Span requested from the data below: the line with "Open comments via the 10 count" through the line with "You are a GUI", both included. Give only these lines again, exactly, and leave every picture out.

§ SOURCE INFORMATION
────────

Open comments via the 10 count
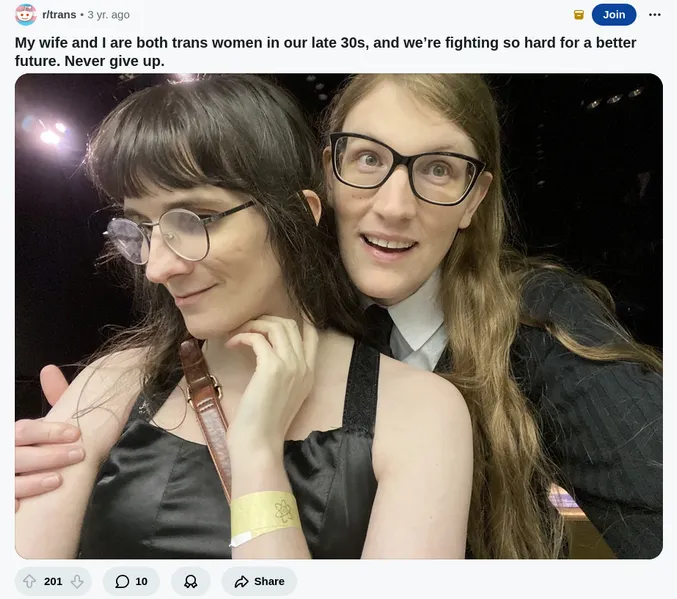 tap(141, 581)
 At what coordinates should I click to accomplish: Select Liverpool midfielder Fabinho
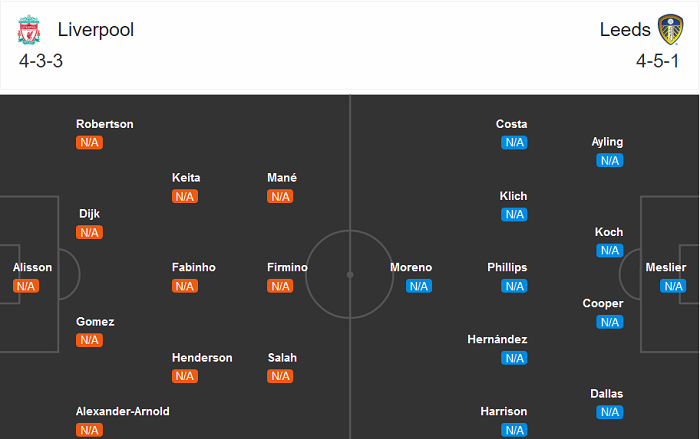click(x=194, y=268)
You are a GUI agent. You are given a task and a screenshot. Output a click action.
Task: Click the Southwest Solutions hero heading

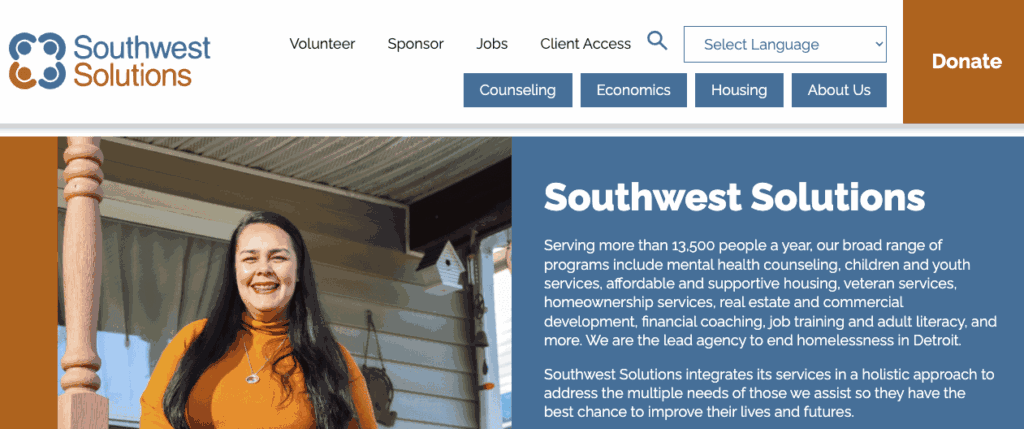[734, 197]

────────

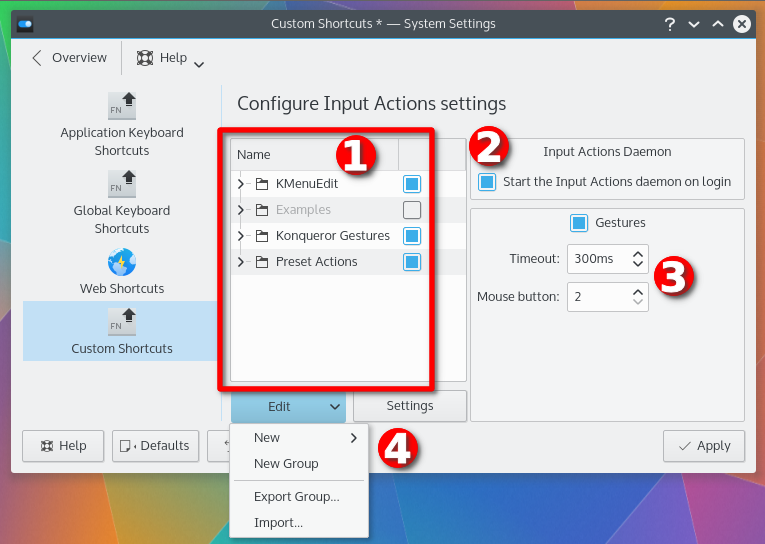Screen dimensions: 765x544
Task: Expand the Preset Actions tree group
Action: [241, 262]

────────

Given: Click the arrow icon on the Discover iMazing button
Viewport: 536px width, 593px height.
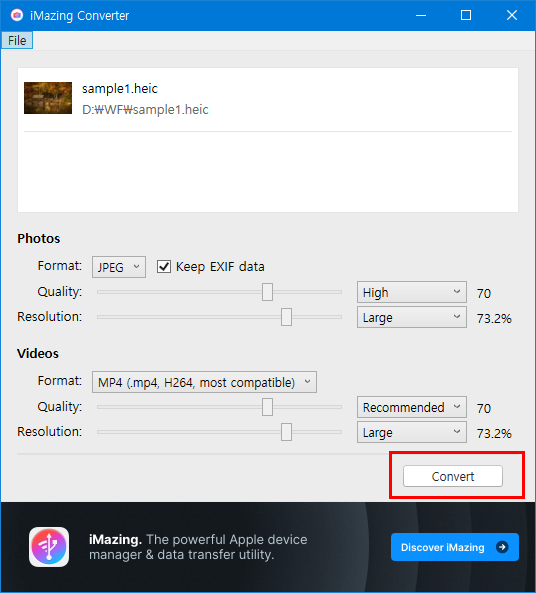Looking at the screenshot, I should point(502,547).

────────

§ TASK RESULT
Open comments via the 10 count
 tap(141, 581)
 At what coordinates should I click to accomplish: Select Liverpool midfielder Fabinho
click(x=194, y=268)
You are a GUI agent. You are given a task and a screenshot. Output a click action.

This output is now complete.